French social housing—which costs the state €34 billion a year—benefits sub-Saharan Africans on a massive scale, leaving the poorest French people with virtually no access to it. That is the conclusion of a report examining the operation of the housing system.
The study, first reported on by Le Point, was conducted by one of France’s leading political think tanks in collaboration with a research institute specialising in immigration. Titled “Non-European foreigners and social housing in France,” it examines the operation of the French social housing system—a unique system in Europe, known as Habitation à Loyer Modéré (Cheap Rent Housing or ‘HLM’)’—rooted in the years preceding the First World War. A significant proportion of its housing stock was built during the years of reconstruction after the Second World War, while a third of HLM dwellings were built after 1985. Today, around 12 million people live in low-cost housing in France.

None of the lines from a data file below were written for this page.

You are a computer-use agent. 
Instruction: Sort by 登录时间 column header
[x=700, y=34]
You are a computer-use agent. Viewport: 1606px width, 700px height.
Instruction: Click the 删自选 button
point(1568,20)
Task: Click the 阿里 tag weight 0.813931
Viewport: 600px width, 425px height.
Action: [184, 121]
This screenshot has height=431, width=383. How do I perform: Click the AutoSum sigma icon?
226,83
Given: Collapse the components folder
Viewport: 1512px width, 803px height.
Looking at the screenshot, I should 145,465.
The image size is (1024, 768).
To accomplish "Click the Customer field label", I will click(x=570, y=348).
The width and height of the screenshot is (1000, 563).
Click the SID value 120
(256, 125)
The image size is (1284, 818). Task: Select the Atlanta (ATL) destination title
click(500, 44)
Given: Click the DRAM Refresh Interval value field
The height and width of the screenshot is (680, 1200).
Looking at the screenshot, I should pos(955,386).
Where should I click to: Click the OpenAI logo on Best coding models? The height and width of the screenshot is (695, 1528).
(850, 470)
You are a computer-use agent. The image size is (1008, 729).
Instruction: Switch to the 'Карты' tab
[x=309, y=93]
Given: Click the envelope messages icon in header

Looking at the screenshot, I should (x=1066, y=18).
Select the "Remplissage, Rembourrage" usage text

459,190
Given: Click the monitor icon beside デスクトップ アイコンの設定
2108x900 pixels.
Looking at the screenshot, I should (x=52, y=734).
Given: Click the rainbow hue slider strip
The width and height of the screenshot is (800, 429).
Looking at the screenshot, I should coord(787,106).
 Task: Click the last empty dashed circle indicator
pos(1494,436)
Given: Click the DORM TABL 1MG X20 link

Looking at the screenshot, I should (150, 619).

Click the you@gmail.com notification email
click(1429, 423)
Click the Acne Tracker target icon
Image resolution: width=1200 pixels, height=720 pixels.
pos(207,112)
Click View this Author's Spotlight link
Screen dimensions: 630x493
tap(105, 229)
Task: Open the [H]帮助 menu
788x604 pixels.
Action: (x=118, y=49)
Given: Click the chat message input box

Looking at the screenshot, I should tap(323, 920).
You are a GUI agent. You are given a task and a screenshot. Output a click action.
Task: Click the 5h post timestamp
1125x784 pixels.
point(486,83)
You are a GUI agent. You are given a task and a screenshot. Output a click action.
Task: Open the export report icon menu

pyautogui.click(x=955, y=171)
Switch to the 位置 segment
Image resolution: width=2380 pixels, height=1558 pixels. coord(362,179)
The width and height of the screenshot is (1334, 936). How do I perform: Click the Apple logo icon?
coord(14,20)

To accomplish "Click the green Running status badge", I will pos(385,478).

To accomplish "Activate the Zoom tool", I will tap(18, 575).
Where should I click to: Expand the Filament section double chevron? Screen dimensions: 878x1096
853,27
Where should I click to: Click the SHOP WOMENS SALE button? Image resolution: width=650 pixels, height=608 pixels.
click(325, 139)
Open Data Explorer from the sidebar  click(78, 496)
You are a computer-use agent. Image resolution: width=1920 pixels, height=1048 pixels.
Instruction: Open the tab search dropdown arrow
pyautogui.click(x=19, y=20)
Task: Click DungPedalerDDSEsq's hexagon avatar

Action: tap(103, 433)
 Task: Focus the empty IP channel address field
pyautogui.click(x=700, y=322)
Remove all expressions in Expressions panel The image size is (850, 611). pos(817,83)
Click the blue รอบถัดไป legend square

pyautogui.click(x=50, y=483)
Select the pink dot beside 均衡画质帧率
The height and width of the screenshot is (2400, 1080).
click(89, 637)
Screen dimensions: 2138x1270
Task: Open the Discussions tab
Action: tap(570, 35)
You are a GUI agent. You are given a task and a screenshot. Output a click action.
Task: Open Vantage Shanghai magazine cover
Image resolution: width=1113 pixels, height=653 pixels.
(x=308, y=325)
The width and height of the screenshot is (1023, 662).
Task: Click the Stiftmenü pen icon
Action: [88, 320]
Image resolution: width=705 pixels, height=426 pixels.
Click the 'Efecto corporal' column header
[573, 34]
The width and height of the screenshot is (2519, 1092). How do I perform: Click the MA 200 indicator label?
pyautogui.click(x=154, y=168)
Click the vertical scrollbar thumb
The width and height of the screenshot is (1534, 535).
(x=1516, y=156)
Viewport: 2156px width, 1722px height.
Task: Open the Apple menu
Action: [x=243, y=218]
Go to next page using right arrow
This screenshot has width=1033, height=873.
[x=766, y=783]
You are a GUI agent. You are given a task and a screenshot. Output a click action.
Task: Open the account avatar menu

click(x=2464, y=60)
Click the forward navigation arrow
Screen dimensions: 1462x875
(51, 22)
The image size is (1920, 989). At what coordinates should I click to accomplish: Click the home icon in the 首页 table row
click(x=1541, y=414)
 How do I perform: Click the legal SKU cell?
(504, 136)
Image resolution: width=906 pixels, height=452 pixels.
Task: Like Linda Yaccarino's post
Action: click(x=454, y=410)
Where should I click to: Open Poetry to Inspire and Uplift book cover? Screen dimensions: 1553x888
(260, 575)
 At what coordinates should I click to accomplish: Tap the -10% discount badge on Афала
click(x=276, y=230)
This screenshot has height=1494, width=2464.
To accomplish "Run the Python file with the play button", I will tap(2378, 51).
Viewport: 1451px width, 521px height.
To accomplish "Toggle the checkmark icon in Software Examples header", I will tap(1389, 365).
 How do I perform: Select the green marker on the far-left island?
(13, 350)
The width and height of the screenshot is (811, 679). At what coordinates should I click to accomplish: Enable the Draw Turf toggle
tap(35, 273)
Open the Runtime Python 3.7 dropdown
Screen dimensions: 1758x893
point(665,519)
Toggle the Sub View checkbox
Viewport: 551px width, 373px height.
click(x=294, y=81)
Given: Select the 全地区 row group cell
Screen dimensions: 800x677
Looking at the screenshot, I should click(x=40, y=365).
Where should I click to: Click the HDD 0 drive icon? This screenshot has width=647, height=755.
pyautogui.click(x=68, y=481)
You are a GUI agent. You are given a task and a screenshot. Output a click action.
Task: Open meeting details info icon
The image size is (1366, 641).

The initial aim of HLM was to, with the help of the State, combat the crisis in low-income housing and provide decent accommodation at a reasonable price for the poorest households. But the study reveals that the system is failing totally, since the French families who need it most do not have access to it: only 11% of non-immigrant French people benefit from it.
Conversely, the system disproportionately benefits immigrant families from Africa: “57% of foreigners and descendants of foreigners from Sahelian Africa live in social housing, as do half of Algerian immigrants and their descendants.” Asians are under-represented in social housing.
The injustice of such a situation is compounded by the fact that housing turnover is extremely low, creating what the survey calls “rentes de situation” for the lucky beneficiaries, who can sometimes stay there for several generations, thus blocking access to the most needy, even though social housing was initially designed as a temporary solution for families.
The consequences are easy to foresee: the take-up of low-cost housing by the same populations leads to a concentration or ghetto effect, and whole neighbourhoods sink into communalism, cut off from the authority of the state.
Driven by the political demands of the French Left for ever more social housing, low-cost housing has become a kind of obese monster. France now has a quarter of the 21 million social housing units in the European Union. HLMs account for a quarter of the urban housing stock in France—a colossal figure, even though the housing concerned is no longer fulfilling its function of helping those who need housing at a lower cost.
Le Point threw a wrench in the works by publishing the study. The Front National, now Rassemblement National, has been denouncing the ‘foreign preference’ at work in council housing for decades. In the collective consciousness, low-income housing has become the symbol par excellence—which it was not originally—of mass immigration and large-scale population replacement. Certain political figures, as Nadine Morano and Éric Zemmour, keep pointing out that these neighbourhoods, once popular and populated by French people who grew up there, have become ‘lost territories of the Republic’ where whites are a stigmatised minority. With this document, the figures corroborate and vindicate what was hitherto a diffuse and forbidden sentiment.
The political solution to this impasse will require courage. Interviewed by Le Point, Prefect Michel Aubouin, former Inspector General of Administration and Director of the Reception and Integration of Foreigners, called for a drastic overhaul of French housing laws, rejecting the cosmetic adjustments of recent years.